Recurring cycles of deprivation of serum and migration in confined spaces augments ganglioside SSEA-4 expression, boosting clonogenicity and cisplatin resistance in TNBC cell line.

The remarkable biophysical properties of metastatic migrating cells, such as their exceptional motility and deformability, enable them to migrate through physical confinements created by neighboring cells or extracellular matrix. This study explores the adaptive responses of breast cancer (BC) cell sublines derived from the highly aggressive, metastatic triple-negative MDA-MB-231 and the non-metastatic MCF7 human BC cell lines, after undergoing three rounds of confined migration (CM) stress. Our findings demonstrate that CM elicits common and cell-type specific adaptive responses in BC cell sublines. In particular, both cell sublines exhibit a similar enhancement of clonogenicity and nanoparticle (NP) uptake activity, indicating tumorigenic potential.
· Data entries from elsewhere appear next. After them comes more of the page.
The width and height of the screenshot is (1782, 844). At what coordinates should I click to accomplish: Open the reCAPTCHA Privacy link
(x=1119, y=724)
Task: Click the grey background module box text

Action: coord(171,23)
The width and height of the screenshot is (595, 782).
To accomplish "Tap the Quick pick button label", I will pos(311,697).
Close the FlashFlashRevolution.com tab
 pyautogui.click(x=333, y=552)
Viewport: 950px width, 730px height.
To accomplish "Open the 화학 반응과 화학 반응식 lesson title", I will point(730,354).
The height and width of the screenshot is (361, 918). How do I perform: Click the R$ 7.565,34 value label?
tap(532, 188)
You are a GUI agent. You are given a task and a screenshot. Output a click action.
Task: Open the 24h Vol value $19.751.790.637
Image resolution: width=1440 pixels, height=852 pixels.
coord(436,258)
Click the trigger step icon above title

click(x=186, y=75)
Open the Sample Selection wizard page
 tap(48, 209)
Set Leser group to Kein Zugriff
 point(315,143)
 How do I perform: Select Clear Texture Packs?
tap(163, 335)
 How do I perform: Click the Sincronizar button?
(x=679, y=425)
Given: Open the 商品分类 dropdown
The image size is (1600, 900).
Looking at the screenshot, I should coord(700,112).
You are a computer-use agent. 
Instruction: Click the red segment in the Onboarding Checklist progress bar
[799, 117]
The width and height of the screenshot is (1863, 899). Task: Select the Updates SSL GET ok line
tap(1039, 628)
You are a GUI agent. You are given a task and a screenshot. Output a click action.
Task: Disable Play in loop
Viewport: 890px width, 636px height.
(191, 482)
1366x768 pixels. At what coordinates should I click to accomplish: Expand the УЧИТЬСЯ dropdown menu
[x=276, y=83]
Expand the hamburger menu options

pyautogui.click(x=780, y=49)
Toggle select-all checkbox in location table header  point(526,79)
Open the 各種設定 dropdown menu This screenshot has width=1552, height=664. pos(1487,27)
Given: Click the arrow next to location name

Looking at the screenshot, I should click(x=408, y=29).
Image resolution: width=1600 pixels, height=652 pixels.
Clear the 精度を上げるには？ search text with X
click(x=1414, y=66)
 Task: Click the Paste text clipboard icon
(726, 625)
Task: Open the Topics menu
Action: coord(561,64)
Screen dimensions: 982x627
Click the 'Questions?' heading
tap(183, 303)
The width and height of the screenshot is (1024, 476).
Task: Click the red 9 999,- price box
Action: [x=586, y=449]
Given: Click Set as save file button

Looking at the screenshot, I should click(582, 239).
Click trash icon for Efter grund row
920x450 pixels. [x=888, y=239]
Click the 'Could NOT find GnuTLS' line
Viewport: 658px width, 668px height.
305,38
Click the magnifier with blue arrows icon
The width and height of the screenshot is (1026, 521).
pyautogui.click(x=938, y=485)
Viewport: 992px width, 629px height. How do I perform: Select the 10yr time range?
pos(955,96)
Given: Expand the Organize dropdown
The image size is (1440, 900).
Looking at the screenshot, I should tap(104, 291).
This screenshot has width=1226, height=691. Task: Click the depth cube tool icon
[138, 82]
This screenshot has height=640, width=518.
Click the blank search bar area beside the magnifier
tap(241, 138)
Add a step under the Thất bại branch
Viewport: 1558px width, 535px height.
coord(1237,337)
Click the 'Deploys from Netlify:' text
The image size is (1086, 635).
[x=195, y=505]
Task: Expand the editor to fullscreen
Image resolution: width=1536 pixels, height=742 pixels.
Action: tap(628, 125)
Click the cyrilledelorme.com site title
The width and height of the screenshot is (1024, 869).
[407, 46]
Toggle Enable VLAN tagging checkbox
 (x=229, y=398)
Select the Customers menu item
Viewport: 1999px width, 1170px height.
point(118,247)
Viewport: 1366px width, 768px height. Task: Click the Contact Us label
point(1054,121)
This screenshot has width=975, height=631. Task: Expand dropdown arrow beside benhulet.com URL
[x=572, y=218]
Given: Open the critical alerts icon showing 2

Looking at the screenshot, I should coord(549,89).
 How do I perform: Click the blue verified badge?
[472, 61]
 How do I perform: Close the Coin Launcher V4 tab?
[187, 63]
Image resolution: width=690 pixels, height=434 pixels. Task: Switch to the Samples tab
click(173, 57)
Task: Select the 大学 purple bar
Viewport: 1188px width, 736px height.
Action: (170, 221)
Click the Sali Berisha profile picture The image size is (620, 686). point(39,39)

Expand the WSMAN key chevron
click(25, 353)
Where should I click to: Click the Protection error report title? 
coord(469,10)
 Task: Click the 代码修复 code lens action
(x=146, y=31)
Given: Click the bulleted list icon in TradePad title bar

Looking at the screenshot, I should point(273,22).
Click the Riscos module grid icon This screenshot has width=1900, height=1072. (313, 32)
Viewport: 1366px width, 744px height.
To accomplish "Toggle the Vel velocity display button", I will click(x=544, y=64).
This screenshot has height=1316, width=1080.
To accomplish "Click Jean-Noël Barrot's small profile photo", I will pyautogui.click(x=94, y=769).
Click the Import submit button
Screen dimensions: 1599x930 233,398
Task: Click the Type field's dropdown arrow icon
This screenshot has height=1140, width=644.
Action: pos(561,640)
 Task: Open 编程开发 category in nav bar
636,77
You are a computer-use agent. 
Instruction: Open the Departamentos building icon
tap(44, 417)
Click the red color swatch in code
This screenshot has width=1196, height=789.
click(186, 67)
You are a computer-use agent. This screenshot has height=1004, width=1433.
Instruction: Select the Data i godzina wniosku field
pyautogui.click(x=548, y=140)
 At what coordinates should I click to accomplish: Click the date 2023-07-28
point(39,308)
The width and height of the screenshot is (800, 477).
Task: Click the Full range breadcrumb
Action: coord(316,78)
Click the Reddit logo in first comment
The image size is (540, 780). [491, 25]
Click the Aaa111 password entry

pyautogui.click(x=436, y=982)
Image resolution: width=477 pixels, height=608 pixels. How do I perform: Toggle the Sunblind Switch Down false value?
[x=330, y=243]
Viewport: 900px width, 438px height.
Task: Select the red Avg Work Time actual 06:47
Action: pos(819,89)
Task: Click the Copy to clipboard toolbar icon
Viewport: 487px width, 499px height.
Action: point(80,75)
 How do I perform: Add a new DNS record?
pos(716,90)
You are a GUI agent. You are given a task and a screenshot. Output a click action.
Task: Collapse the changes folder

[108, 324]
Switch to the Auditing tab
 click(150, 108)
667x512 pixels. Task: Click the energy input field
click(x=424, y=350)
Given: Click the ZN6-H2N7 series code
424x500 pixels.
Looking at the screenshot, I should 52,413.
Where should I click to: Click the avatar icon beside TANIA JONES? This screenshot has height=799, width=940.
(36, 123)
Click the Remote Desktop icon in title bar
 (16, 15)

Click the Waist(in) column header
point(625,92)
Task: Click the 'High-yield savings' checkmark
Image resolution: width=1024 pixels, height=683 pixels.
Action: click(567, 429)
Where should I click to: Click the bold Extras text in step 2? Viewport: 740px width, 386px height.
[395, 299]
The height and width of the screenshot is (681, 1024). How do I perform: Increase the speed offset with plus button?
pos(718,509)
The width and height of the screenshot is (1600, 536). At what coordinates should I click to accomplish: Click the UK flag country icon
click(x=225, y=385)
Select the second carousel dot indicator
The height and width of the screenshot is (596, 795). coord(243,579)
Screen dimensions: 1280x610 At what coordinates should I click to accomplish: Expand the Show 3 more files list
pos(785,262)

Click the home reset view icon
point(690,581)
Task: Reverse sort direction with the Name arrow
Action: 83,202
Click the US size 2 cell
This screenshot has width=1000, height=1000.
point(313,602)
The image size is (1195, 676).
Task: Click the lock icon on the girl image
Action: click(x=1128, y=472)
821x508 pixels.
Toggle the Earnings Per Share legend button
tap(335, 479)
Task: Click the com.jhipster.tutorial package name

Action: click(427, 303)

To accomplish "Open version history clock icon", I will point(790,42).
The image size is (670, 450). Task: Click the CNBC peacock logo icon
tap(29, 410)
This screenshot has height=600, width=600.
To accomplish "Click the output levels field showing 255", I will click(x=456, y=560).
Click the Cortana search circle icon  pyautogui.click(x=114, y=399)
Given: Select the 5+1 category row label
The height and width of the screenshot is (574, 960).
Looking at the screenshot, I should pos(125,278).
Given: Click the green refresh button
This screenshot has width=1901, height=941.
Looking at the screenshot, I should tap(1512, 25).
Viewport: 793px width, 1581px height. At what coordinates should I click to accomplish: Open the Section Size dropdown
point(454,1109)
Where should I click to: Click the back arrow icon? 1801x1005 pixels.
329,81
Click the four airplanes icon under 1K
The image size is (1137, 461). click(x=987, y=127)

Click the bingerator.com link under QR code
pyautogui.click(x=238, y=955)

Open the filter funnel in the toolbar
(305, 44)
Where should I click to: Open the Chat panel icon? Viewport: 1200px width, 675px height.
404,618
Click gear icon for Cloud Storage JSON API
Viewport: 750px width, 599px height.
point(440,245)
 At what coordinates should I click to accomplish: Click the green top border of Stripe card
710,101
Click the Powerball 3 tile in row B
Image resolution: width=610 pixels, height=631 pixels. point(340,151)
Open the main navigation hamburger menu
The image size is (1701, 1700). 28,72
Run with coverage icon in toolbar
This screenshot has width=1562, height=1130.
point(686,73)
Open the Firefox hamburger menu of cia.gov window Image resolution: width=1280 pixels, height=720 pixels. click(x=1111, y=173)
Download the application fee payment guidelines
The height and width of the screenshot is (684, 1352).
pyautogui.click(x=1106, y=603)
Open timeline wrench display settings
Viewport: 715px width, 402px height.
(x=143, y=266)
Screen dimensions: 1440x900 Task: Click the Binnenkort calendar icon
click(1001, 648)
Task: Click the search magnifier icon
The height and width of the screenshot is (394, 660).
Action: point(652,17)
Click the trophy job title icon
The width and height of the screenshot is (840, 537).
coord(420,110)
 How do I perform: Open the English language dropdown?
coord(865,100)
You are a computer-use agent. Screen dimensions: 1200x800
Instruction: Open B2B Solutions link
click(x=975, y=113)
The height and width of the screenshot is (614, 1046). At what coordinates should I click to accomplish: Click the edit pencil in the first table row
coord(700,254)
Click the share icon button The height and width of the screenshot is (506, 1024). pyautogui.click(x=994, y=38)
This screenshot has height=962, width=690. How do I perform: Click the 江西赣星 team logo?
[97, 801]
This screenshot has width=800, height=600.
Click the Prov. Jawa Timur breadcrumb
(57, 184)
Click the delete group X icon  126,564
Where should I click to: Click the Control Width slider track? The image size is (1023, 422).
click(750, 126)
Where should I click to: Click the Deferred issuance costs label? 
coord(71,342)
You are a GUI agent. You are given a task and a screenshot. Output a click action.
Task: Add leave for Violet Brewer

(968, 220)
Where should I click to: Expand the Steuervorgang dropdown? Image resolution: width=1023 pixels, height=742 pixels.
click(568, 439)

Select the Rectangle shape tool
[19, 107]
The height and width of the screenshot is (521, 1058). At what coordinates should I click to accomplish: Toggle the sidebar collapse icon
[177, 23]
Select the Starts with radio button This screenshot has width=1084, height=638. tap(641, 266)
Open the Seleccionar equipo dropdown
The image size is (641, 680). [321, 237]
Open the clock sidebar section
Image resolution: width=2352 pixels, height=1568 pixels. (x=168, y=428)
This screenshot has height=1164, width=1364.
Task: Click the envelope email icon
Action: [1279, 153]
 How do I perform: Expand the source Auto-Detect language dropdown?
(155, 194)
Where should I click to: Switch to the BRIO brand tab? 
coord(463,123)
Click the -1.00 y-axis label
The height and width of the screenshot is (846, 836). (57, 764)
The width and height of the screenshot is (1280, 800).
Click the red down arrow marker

We have, for the first time, shown that stimulation with CM induces a hybrid epithelial-to-mesenchymal transition (EMT) phenotype of MDA-MB-231 cells. This transition is characterized by a significant rise in the expression of stage-specific embryonic antigen-4 (SSEA4), alongside a substantial decline in the population of CD133+ cells and a marked reduction in Ki67 expression in the MDA-MB-231-derived subline following Cis-Platin treatment. These changes are likely associated with heightened resistance of this subline to cisplatin. In contrast, CM induces far fewer such alterations in the MCF7-derived counterpart with a notable increase of CD133+ population, which seems to be insufficient to change cell susceptibility to cisplatin exposure. This study contributes to our understanding of the adaptive mechanisms underlying metastasis and drug resistance in breast cancer, emphasizing the need for personalized approaches in cancer treatment that consider the heterogeneous responses of different cancer subtypes to environmental stresses.